Michel de Montaigne não encontrou uma explicação racional para a amizade que teve com Étienne de La Boétie. Ao ser questionado sobre o motivo de amar o amigo, escreveu: “porque era ele, porque era eu”. A resposta se tornou uma das formulações mais conhecidas sobre amizade, mas também revela a dificuldade de transformar um vínculo específico em uma justificativa geral.
Montaigne nasceu em 1533, no castelo da família, perto de Bordeaux, na França. Foi magistrado, prefeito de Bordeaux e viveu durante um período marcado por guerras religiosas. Sua principal contribuição à literatura foi a criação do ensaio, gênero associado à tentativa de pensar por escrito, sem a obrigação de chegar a uma conclusão definitiva.
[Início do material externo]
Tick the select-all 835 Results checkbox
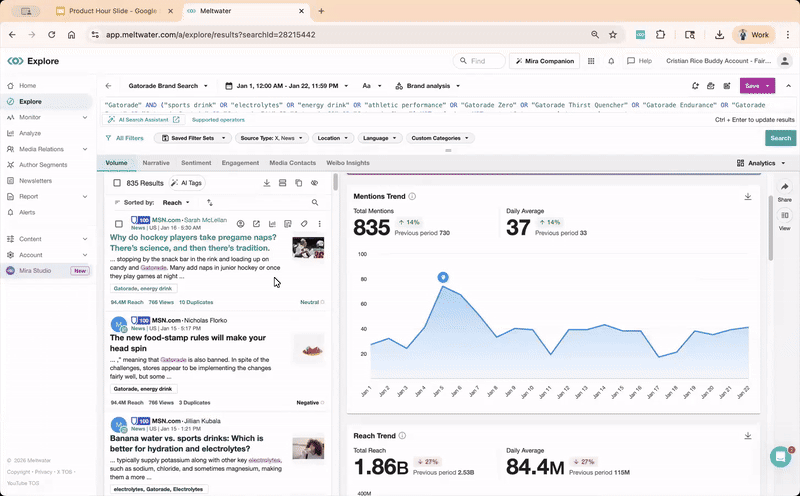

Ele conheceu La Boétie em 1558. A amizade terminou poucos anos depois, com a morte do amigo, em 1563. Os Ensaios foram escritos e reescritos ao longo da vida de Montaigne, e são interpretados por estudiosos como uma forma de preservar a memória daquela relação.
Uma resposta que recusa explicações
No capítulo “Da amizade”, Montaigne diferencia os vínculos baseados em circunstâncias ou conveniências da relação que viveu com La Boétie. Para descrever essa experiência, afirma que as duas almas se uniram de maneira tão profunda que já não seria possível localizar o ponto exato dessa união.
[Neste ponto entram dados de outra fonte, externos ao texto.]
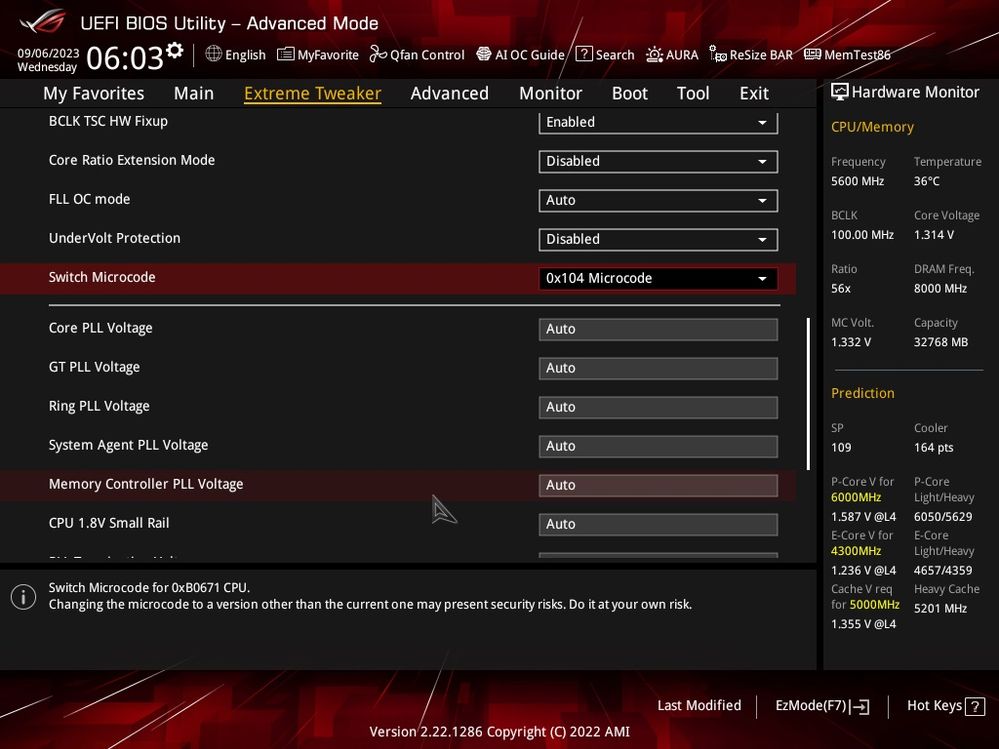Expand the FLL OC mode dropdown

[657, 200]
A força da passagem está justamente na recusa de apresentar uma lista de motivos. Montaigne não diz que amava o amigo por sua inteligência, por interesses compartilhados ou por qualquer atributo que pudesse ser encontrado em outra pessoa. A resposta preserva a singularidade dos dois envolvidos: não se trata de um modelo aplicável a qualquer relação, mas daquele encontro específico.
A construção da frase também passou por mudanças. As duas orações foram acrescentadas em momentos diferentes no chamado Exemplar de Bordeaux, volume em que Montaigne registrava correções manuscritas, em adição posterior a 1588. Quando reunidas, elas formam um alexandrino. O processo indica que o autor continuou trabalhando na passagem anos depois da morte do amigo e encontrou uma solução sonora quando não havia uma explicação argumentativa.
Uma amizade apresentada como rara
A passagem costuma ser usada para celebrar a ideia de uma pessoa única. No entanto, Montaigne descreve esse tipo de vínculo como algo raro e diferente das relações comuns. Ele não apresenta uma fórmula para encontrar uma amizade assim nem afirma que sentimentos intensos garantem reciprocidade.
Também não há, nessa visão, um conjunto prévio de requisitos, porque a existência de critérios permitiria substituir aquela pessoa por outra com as mesmas características. A relação mencionada é determinada por seus participantes e não por uma categoria geral. Além disso, durou cerca de quatro anos, enquanto a obra de Montaigne continuou convivendo com a ausência do amigo.
O trecho está no livro I dos Ensaios, no capítulo “Da amizade”. A numeração muda conforme a edição: aparece como capítulo 28 em muitas versões modernas e como 27 na edição de 1595, preparada por Marie de Gournay depois da morte do autor. Por isso, o título do capítulo é uma referência mais segura do que o número isolado.
A reflexão permanece ligada a uma dificuldade presente nas relações atuais: explicar por que determinada pessoa se torna indispensável. Em vez de reduzir a escolha à compatibilidade entre atributos, Montaigne aponta para aquilo que não pode ser convertido em uma lista. Sua resposta não resolve a pergunta; registra que, em alguns vínculos, a explicação não alcança a experiência.